Ahora bien, para quienes se empeñen en ver la intervención de Dios en este golpe maestro, que ha hecho saltar por los aires los protocolos de la curia, todavía un par de hipótesis que, como el sueño y la vigilia, carecen de fronteras definidas: pongamos que Benedicto XVI se pegó un tiro en la sien porque de súbito dejó de creer en Dios. O por lo contrario, porque de repente fue atacado por la fe, ese don gratuito. Tanto si dejó de creer como si comenzó a hacerlo, su ministerio resultaba del todo impracticable. Si lo primero, porque para arrogarse la representación de una instancia irreal, hay que poseer, en efecto, una fortaleza y una ambición poco probables en una persona de su edad, incluso en un joven. Si lo segundo, porque si Dios existe no puede estar de acuerdo en modo alguno con lo que representa la Iglesia. Aficionado como es a la escritura, Ratzinger dispone de un material excelente para escribir una novela. Después de todo, la línea que separa la teología de la ficción es tan borrosa como la que separa la muerte de la vida.
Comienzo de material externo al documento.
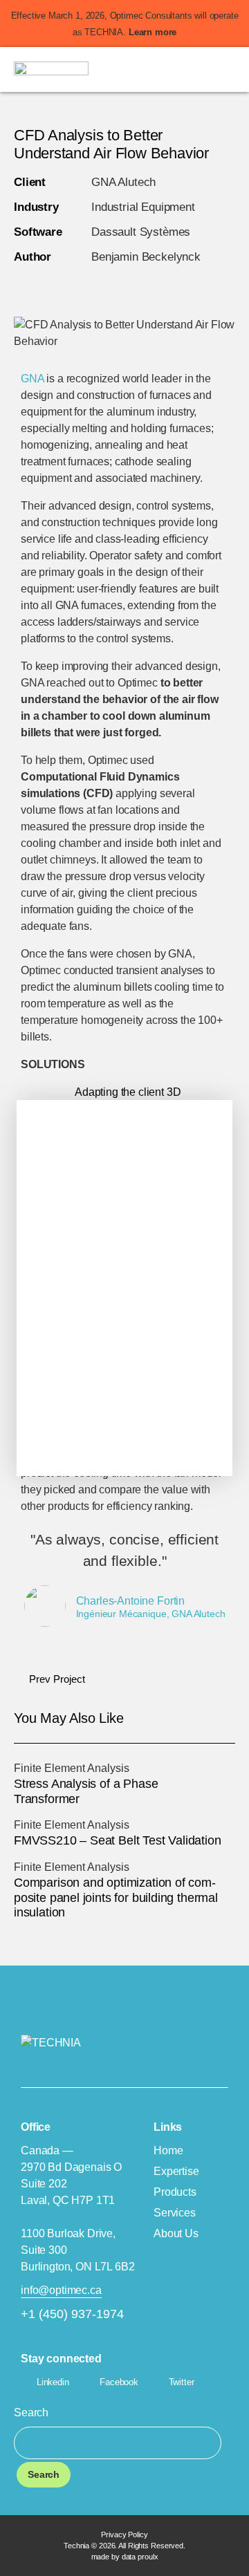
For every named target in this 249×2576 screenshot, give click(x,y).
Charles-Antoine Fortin (130, 1601)
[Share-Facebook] (84, 286)
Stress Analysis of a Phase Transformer (86, 1791)
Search (31, 2412)
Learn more (152, 32)
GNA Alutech (123, 182)
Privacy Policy (124, 2534)
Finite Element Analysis (71, 1768)
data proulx (140, 2556)
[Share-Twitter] (51, 286)
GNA (32, 378)
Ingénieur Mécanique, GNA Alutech (150, 1614)
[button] (231, 69)
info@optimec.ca (61, 2290)
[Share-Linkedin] (18, 286)
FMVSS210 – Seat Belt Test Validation (117, 1840)
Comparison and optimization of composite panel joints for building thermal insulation (116, 1897)
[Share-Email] (117, 286)
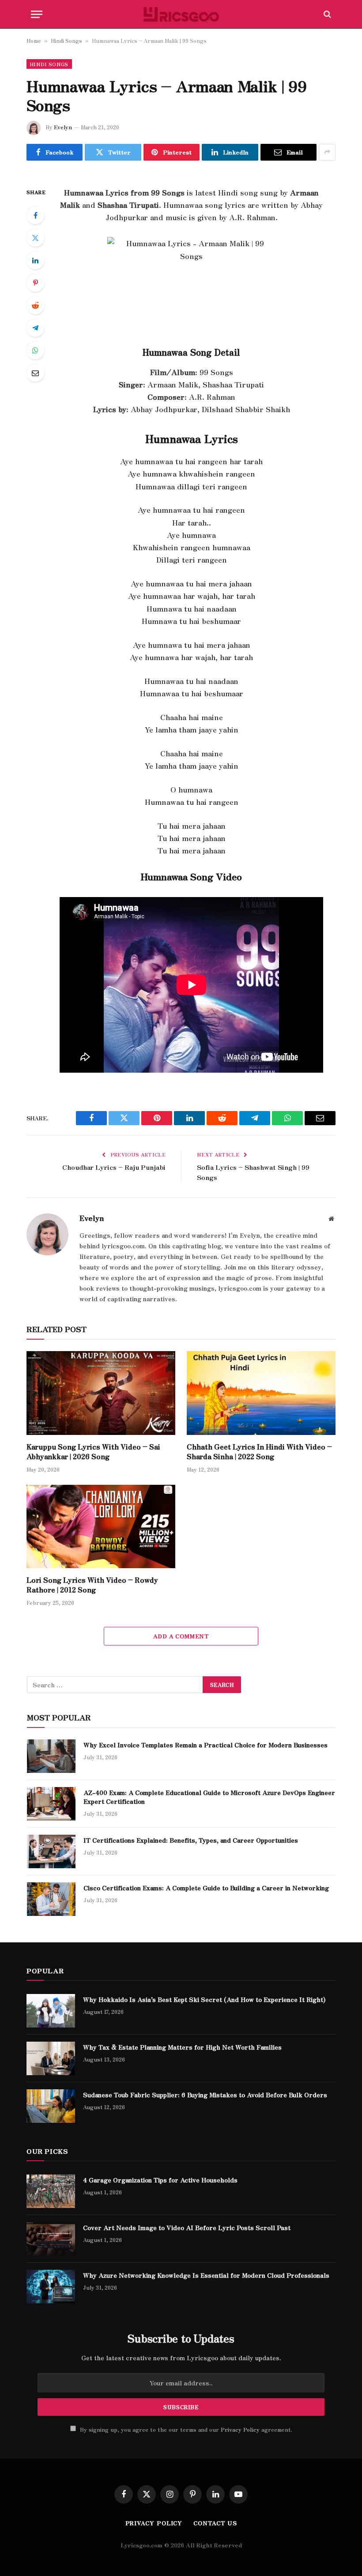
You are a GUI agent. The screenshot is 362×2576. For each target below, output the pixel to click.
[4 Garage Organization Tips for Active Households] (50, 2191)
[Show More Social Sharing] (327, 152)
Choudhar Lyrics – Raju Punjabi (114, 1167)
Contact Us (215, 2523)
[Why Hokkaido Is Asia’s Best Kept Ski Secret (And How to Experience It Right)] (50, 2011)
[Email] (35, 373)
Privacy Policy (240, 2429)
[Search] (326, 14)
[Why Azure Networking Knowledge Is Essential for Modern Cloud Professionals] (50, 2286)
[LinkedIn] (35, 260)
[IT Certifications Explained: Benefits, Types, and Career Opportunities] (51, 1851)
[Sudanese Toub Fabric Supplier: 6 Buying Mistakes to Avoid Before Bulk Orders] (50, 2106)
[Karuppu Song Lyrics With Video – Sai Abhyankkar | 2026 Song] (100, 1393)
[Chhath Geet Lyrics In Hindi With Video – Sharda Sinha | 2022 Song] (261, 1393)
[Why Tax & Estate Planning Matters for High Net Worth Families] (50, 2058)
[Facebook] (35, 215)
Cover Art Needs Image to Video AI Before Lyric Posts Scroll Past (186, 2227)
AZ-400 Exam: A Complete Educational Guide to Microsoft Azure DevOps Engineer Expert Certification (209, 1797)
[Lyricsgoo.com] (181, 14)
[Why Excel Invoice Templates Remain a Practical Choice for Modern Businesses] (51, 1756)
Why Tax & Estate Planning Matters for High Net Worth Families (182, 2047)
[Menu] (36, 14)
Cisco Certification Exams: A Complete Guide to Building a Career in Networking (206, 1887)
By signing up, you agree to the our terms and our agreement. (185, 2429)
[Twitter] (35, 238)
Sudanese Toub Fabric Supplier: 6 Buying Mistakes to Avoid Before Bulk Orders (205, 2094)
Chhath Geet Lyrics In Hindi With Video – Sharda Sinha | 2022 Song (259, 1451)
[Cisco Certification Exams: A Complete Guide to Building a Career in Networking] (51, 1899)
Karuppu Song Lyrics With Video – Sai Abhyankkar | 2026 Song (93, 1451)
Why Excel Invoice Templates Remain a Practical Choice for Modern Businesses (205, 1744)
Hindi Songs (66, 40)
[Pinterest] (35, 283)
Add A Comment (181, 1636)
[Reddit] (35, 305)
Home (33, 40)
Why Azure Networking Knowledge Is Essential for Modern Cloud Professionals (206, 2275)
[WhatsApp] (35, 350)
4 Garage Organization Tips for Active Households (160, 2179)
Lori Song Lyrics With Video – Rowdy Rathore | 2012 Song (92, 1585)
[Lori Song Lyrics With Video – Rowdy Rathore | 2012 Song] (100, 1527)
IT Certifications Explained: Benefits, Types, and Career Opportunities (191, 1840)
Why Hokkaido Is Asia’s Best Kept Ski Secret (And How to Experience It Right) (204, 1999)
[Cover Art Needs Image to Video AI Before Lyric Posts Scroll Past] (50, 2239)
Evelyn (63, 127)
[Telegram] (35, 328)
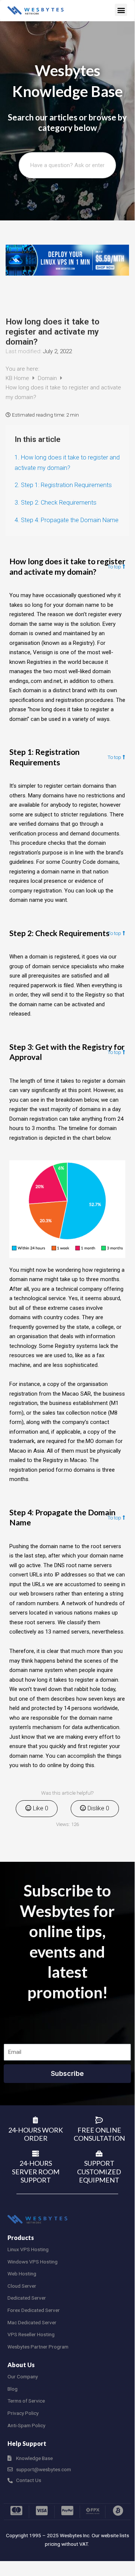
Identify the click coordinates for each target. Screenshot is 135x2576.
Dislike (97, 1808)
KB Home (18, 378)
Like (39, 1808)
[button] (121, 10)
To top (114, 567)
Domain (48, 378)
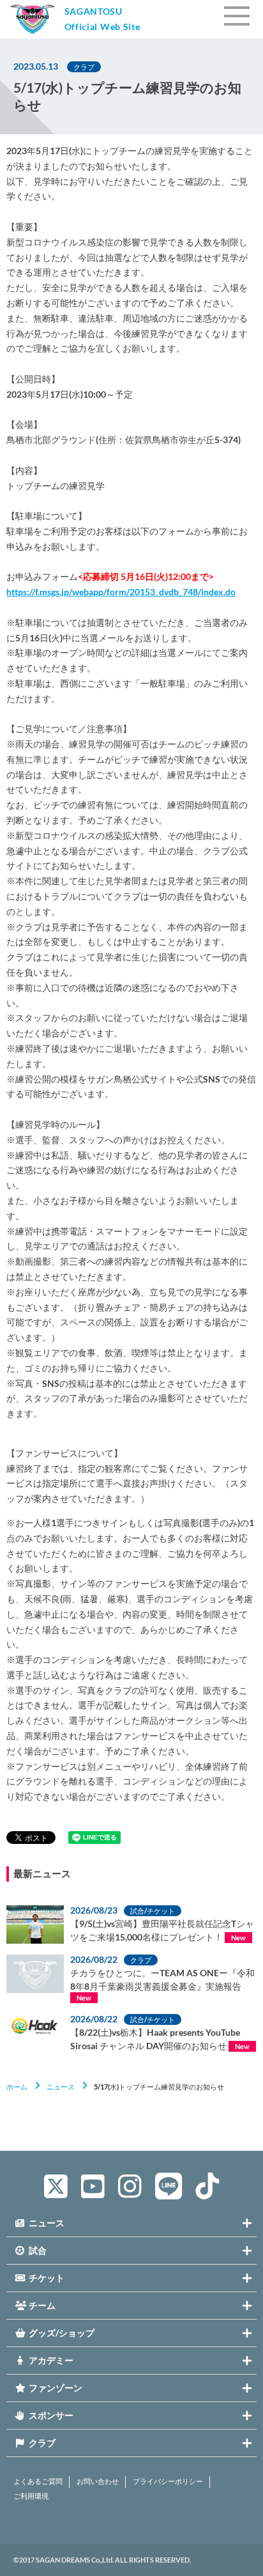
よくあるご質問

PRENSA. "La huida". Manuel Vicent

Manuel Vicent

   En "El País":

La huida

En Europa se está dando de nuevo la antigua lucha encarnizada del protestantismo contra el catolicismo

 17 FEB 2013
Probablemente la renuncia de Ratzinger a seguir en el oficio de Papa se debe a que es un idealista alemán que no ha logrado asimilar el espíritu del Mediterráneo. Es la misma cuestión que late en el fondo de la crisis económica de Europa donde se está dando de nuevo la antigua lucha encarnizada del protestantismo contra catolicismo, del calvinismo contra vitalismo hedonista del sur. Pero la dimisión del Papa, la primera después de siete siglos en la historia de la Iglesia, debe ser tomada además como símbolo de la caída del imperio religioso del Vaticano. El papa Ratzinger, superdotado sofista, acostumbrado a realizar encajes de bolillos en el castillo de naipes de la teología, el ejemplo más intrincado de ciencia ficción, no ha podido soportar el caos, que es la esencia del Mediterráneo, el grado más alto del genio de Italia. Caos significa intriga, traición, sexo, pederastia, despilfarro, latrocinio. Caos también significa inspiración, duda creativa, misterio de los sentidos, placer de vivir, arte de morir. Parece que Ratzinger se ha hecho un lío mental con estas variables, entre los lobos y jabalíes que le mordían el calcañar y la paloma del Espíritu Santo, que, de repente, se ha transformado en cuervo. Finalmente este teólogo esteta, tal vez, se ha venido abajo ante el próximo papel dramático que le tocaba representar en público. La muerte de un Papa es un espectáculo de primer orden en el circo mundial. Un Papa debe morir de forma que los espectadores no se sientan defraudados. A los pocos días de ser elegido, el pontífice Luciani abandonó este mundo después de tomar un té muy bien cargado; en cambio Juan Pablo II desarrolló su larga agonía como un acto litúrgico, con gestos y palabras inconexas de gran tragediante ante los fieles en medio de una parafernalia orgiástica. En realidad, Ratzinger se ha fugado. Ha huido de los lobos y jabalíes que acechan en la curia del Vaticano, pero tambien ha tratado de ahorrarse la vergüenza de tener que agonizar en público y ser descuartizado por las cámaras. En medio de la corrupción masiva y soleada del sur de Europa, donde el vicio bien llevado es una virtud, a este Papa le ha caído la propia ficción teológica encima y lo ha aplastado. El derrumbe del imperio acaba de empezar.